Discreto, avesso a entrevistas e declarações bombásticas, o procurador-geral da República, Paulo Gonet, nem precisa buscar holofotes para se destacar. Em dois anos de mandato à frente do Ministério Público Federal, foi protagonista de um momento histórico: a denúncia que resultou na condenação de um ex-presidente da República por atentar contra a democracia. Jair Messias Bolsonaro e os demais integrantes dos grupos que atuaram na chamada trama golpista foram os primeiros réus e condenados pela Lei 14.197/21, que revogou a Lei de Segurança Nacional e definiu os crimes contra o Estado Democrático de Direito.
Gonet sustentou em 272 páginas da denúncia — e nas alegações finais — todo o fio condutor dos atos antidemocráticos que levaram a uma tentativa de golpe para tirar um presidente eleito, Luiz Inácio Lula da Silva, do poder. Sem estardalhaço, sem palavras de efeito, mas com a força de episódios que falam por si mesmos, Gonet impressionou na sustentação oral.
Não faltaram ingredientes para pedir uma condenação severa: tentativa de assassinar o presidente Lula, o vice-presidente Geraldo Alckmin e o ministro Alexandre de Moraes, do Supremo Tribunal Federal (STF), além de conspirações para explodir um carro-bomba do aeroporto de Brasília, ações para invadir o prédio da Polícia Federal, fake news para desacreditar o trabalho da Justiça Eleitoral, depredação e ocupação dos prédios da Praça dos Três Poderes, financiamento dos acampamentos no QG do Exército.
Sobre sua atuação nesse caso, ele ressaltou ontem: "Minhas manifestações se deram invariavelmente nos autos dos processos, sem vazamento nem comentário público algum, prejudiciais à imagem e à presunção de inocência dos investigados. O respeito ao sigilo judicial foi sempre obedecido de modo absoluto e assim continuará a ser".
De acordo com o balanço da PGR, 715 réus envolvidos nos atos antidemocráticos foram condenados até outubro, enquanto 568 investigados assinaram Acordos de Não Persecução Penal (ANPPs) propostos pelo Ministério Público nos casos de menor gravidade. Também houve 12 absolvições. Ainda estão em andamento 606 processos, o que representa um terço do total.
Com essa marca de seu mandato, Gonet chegou ontem à sabatina na Comissão e Constituição e Justiça (CCJ) do Senado longe da unanimidade entre os políticos, às vésperas da execução da pena imposta a Bolsonaro: 27 anos e três meses de prisão, em regime fechado. Com uma base ampla no Senado, o ex-presidente teve a seu lado um exército que bombardeou Gonet. Ele obteve 17 votos favoráveis à sua recondução e 10 contrários.

_DADOS EXIBIDOS_.
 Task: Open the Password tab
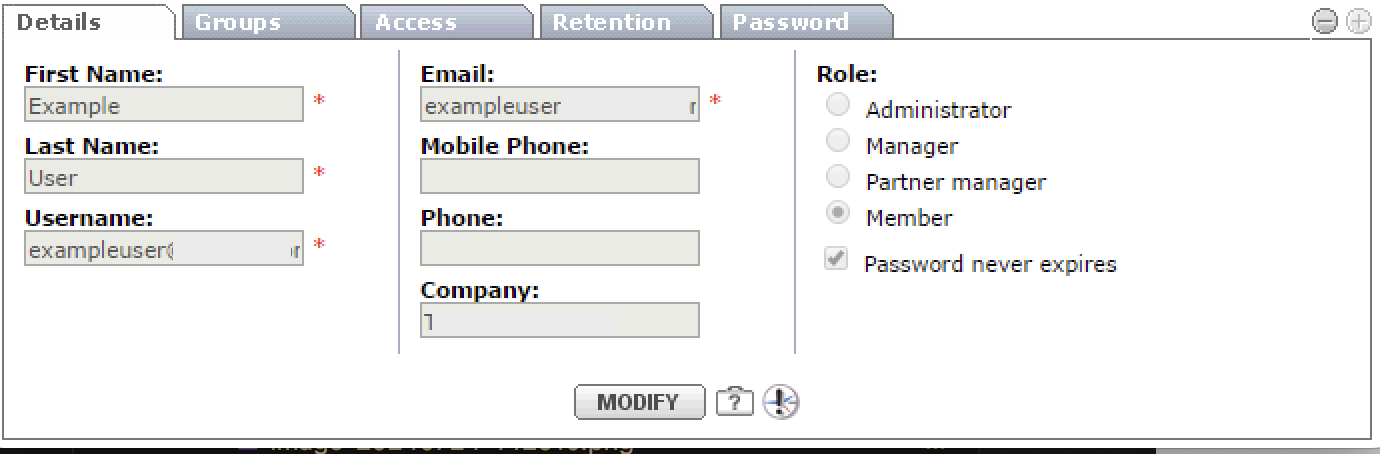[790, 22]
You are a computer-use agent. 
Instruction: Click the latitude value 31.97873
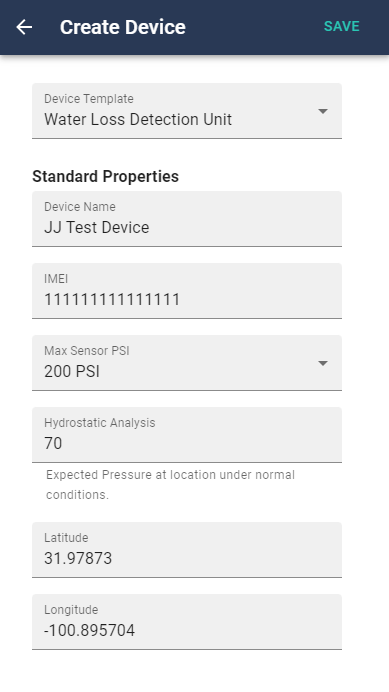[x=78, y=559]
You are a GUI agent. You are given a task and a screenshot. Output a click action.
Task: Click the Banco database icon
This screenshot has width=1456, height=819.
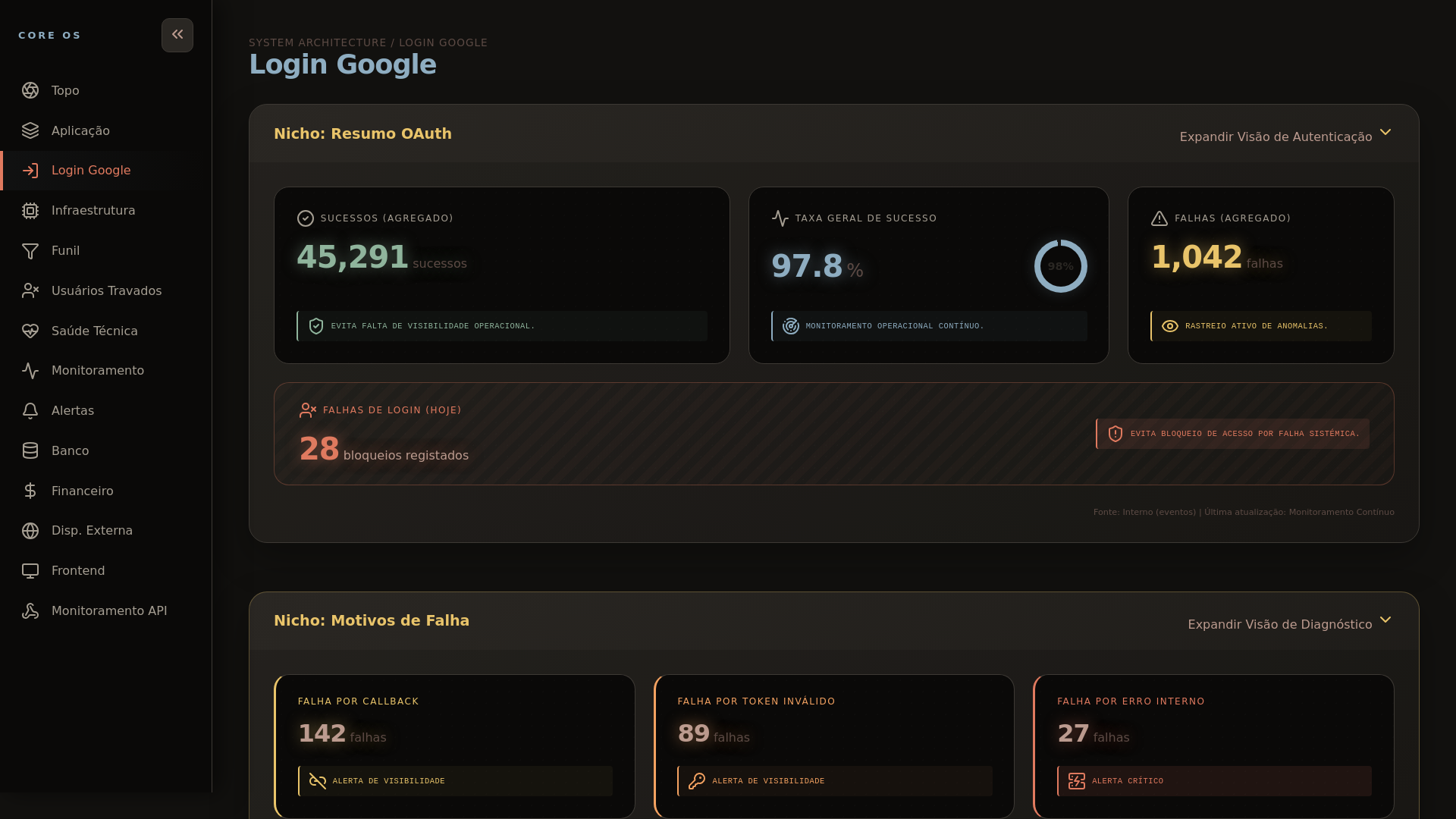pos(30,450)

_CONJUNTO DE TAREFAS_.
(1) Transcreva da reportagem sobre Paulo Gonet o trecho que começa em "De acordo com" e segue até "e 10 contrários.".
(2) Segundo o balanço da PGR citado na reportagem sobre Paulo Gonet, quantos réus envolvidos nos atos antidemocráticos foram condenados até outubro?
(3) Dê sequência à reportagem sobre Paulo Gonet a partir da última frase apresentada.

_RESPOSTAS POR TAREFA_.
(1)
De acordo com o balanço da PGR, 715 réus envolvidos nos atos antidemocráticos foram condenados até outubro, enquanto 568 investigados assinaram Acordos de Não Persecução Penal (ANPPs) propostos pelo Ministério Público nos casos de menor gravidade. Também houve 12 absolvições. Ainda estão em andamento 606 processos, o que representa um terço do total.
Com essa marca de seu mandato, Gonet chegou ontem à sabatina na Comissão e Constituição e Justiça (CCJ) do Senado longe da unanimidade entre os políticos, às vésperas da execução da pena imposta a Bolsonaro: 27 anos e três meses de prisão, em regime fechado. Com uma base ampla no Senado, o ex-presidente teve a seu lado um exército que bombardeou Gonet. Ele obteve 17 votos favoráveis à sua recondução e 10 contrários.

(2) 715 réus.

(3)
No plenário, Paulo Gonet passou por pouco. Foram 45 votos a 26, quatro a mais do que o necessário para aprovação da recondução. Foi o placar mais apertado entre os procuradores-gerais da República aprovados pelo Senado desde a redemocratização. Em 2023, com a mesma formação no Senado, Gonet teve 20 votos a mais.
Indicado pelo presidente Lula, Gonet assume novamente também a presidência do Conselho Nacional do Ministério Público (CNMP). O novo mandato começa a partir de dezembro e segue até dezembro de 2027, quando um novo presidente terá sido eleito ou o mandato de Lula estará renovado.
O embate com o Congresso não se encerra na denúncia da trama golpista. Em agosto de 2024, a Procuradoria-geral da República ajuizou ação direta de inconstitucionalidade (ADI) contra as chamadas "emendas pix", as transferências diretas de recursos federais por emendas parlamentares sem convênio ou plena fiscalização. Para Gonet, essa modalidade contraria preceitos fundamentais como a separação de Poderes e os princípios da impessoalidade, moralidade, publicidade e eficiência da administração pública.
Gonet também adotou postura firme para responsabilização por crimes contra o patrimônio público, lavagem de dinheiro e corrupção. Foi voz na defesa da liberdade de transferência de informações de órgãos como o Coaf (Conselho de Controle de Atividades Financeiras) para investigações da Polícia Federal e do Ministério Público. Entre os avanços institucionais obtidos nos últimos dois anos, Paulo Gonet destacou a criação do Grupo Nacional de Enfrentamento ao Crime Organizado (Gaeco Nacional) e das unidades especializadas no combate ao tráfico de pessoas, crimes cibernéticos e lavagem de dinheiro.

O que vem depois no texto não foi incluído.